Your goal
Below are records; extract exactly the lines from the one containing "746x559 pixels." through the last, both included, and keep the pictures out.

(Source data)
§
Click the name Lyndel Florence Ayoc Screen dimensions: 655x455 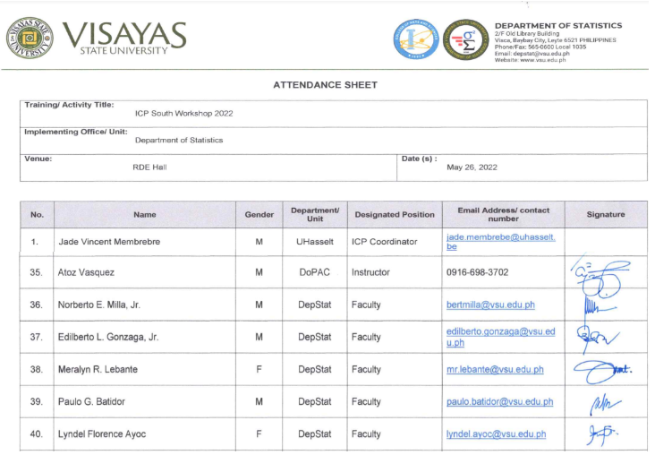point(102,434)
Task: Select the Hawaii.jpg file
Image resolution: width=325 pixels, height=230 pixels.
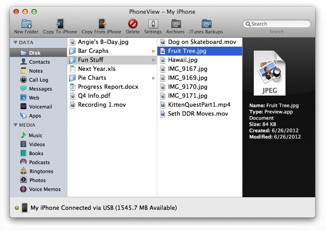Action: tap(182, 60)
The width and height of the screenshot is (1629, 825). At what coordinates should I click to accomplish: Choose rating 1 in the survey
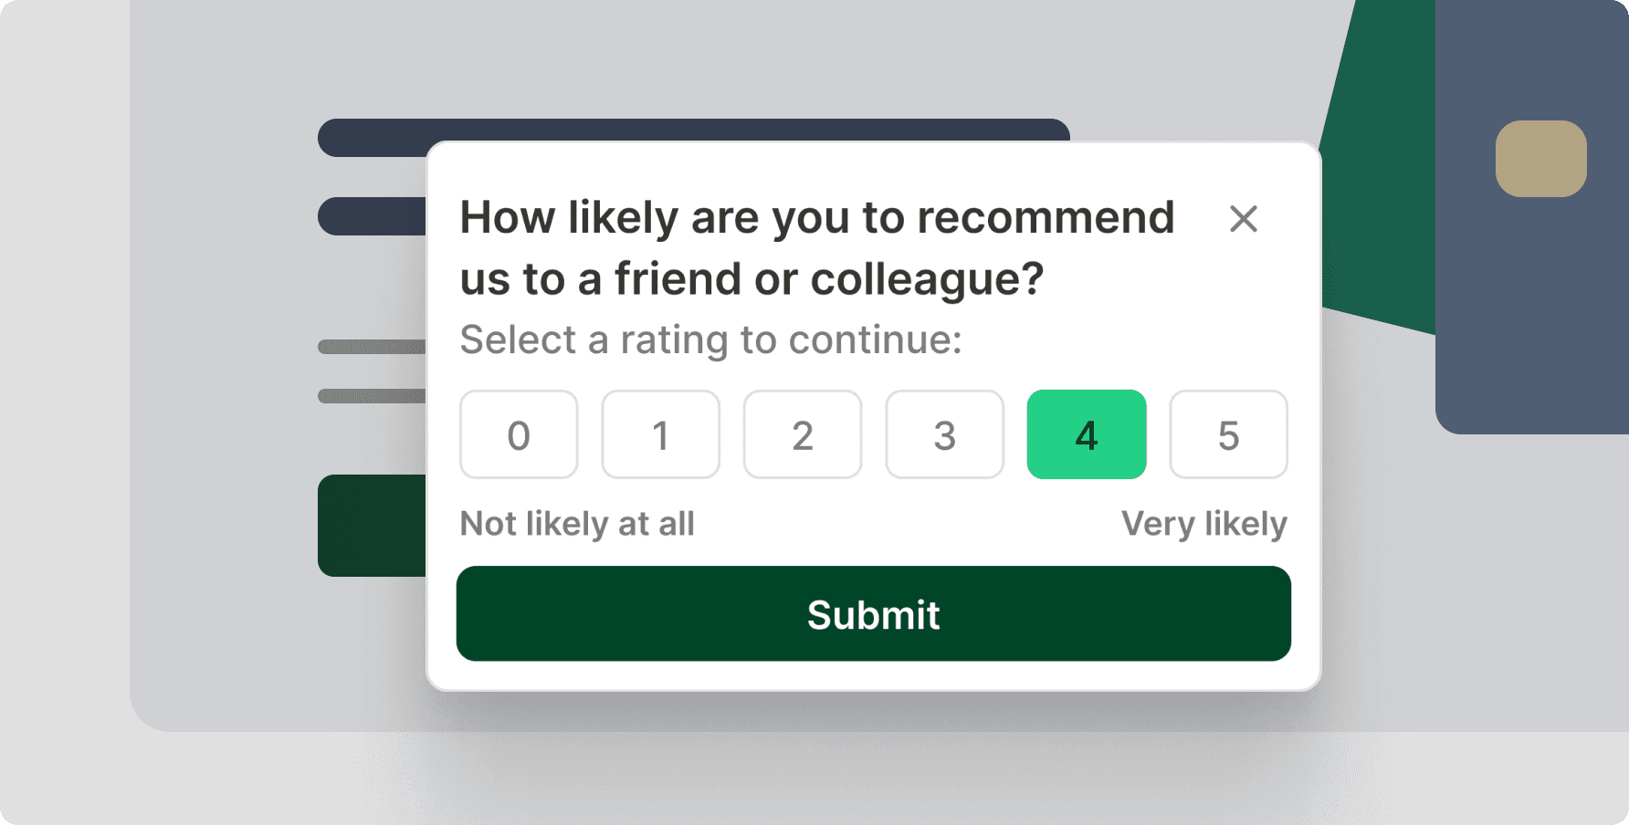(x=660, y=434)
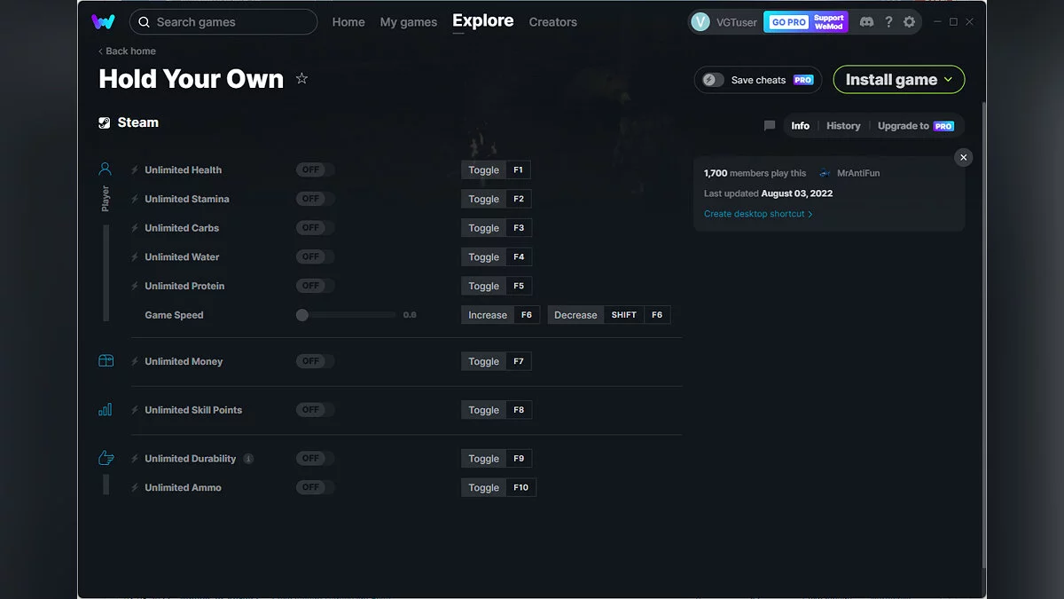1064x599 pixels.
Task: Click the inventory/money sidebar icon
Action: point(106,361)
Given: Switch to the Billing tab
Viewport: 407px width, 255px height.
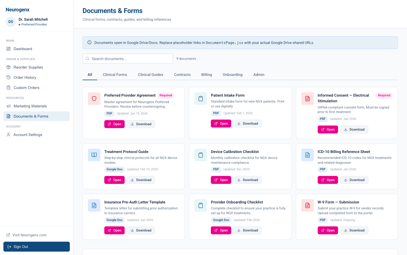Looking at the screenshot, I should (x=207, y=75).
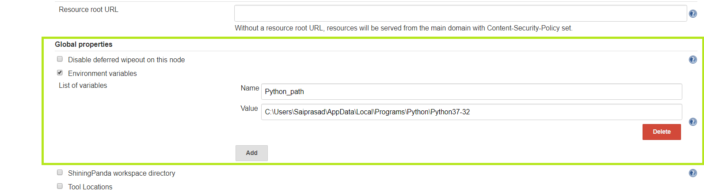
Task: Focus the Name field containing Python_path
Action: pyautogui.click(x=471, y=92)
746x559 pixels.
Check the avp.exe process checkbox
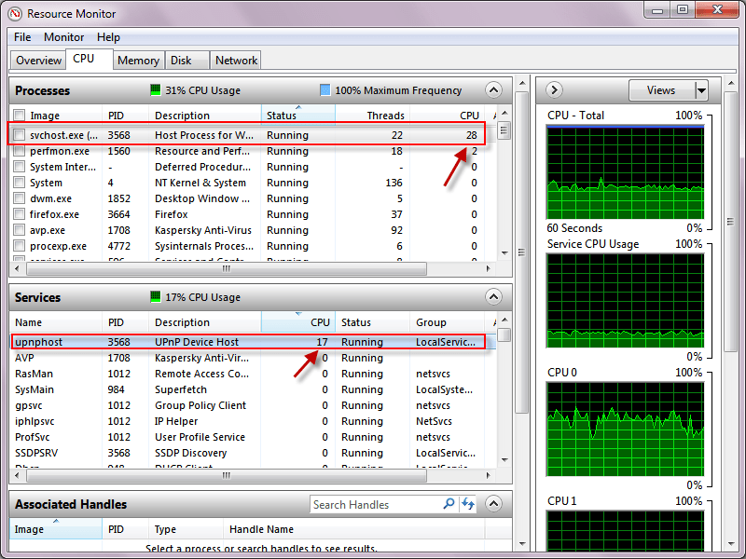pos(21,230)
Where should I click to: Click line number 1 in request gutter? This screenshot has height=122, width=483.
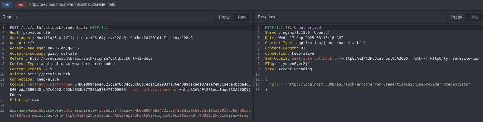point(3,28)
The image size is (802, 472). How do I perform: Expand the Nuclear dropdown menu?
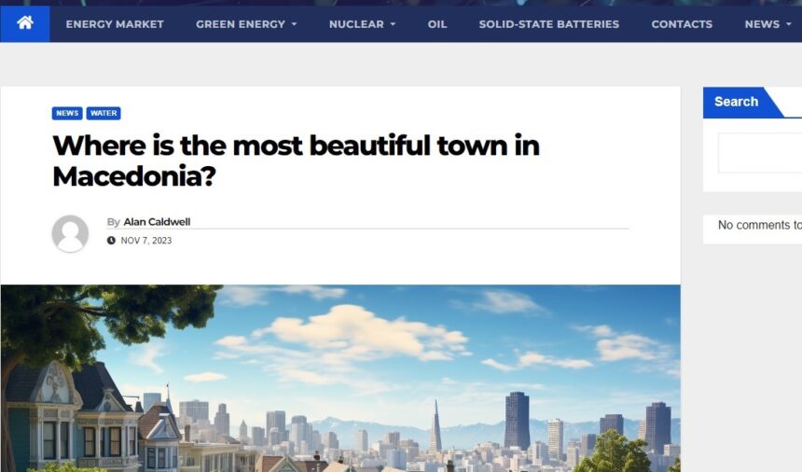pos(362,24)
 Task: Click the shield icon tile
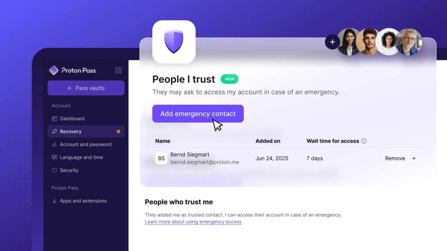pos(174,42)
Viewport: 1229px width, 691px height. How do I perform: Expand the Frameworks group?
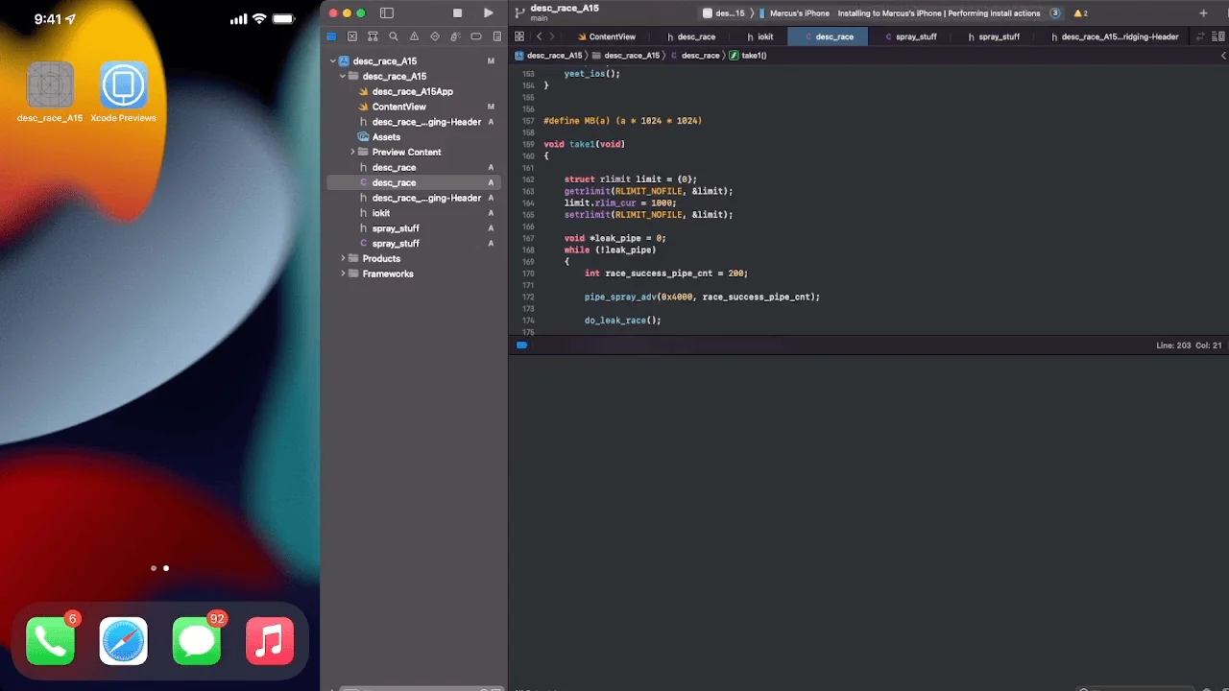click(343, 274)
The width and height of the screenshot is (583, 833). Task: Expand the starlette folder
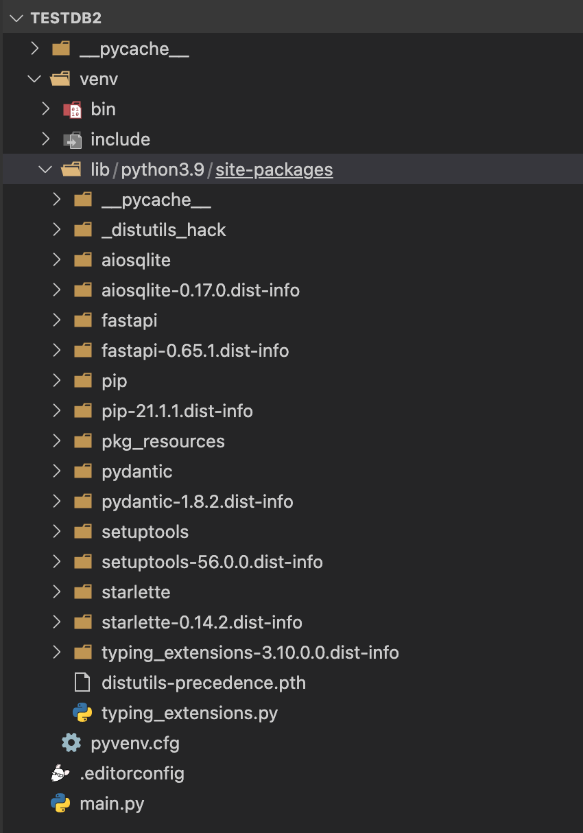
§
Task result
746x559 pixels.
Check the avp.exe process checkbox
pos(21,230)
Where should I click to: Click line number 1 in request gutter? This screenshot has height=122, width=483.
point(3,28)
The image size is (802, 472). How do I perform: Expand the Nuclear dropdown menu?
pos(362,24)
 Task: Click the shield icon tile
pos(174,42)
Viewport: 1229px width, 691px height. How do I perform: Expand the Frameworks group?
click(343, 274)
The width and height of the screenshot is (583, 833). Task: Expand the starlette folder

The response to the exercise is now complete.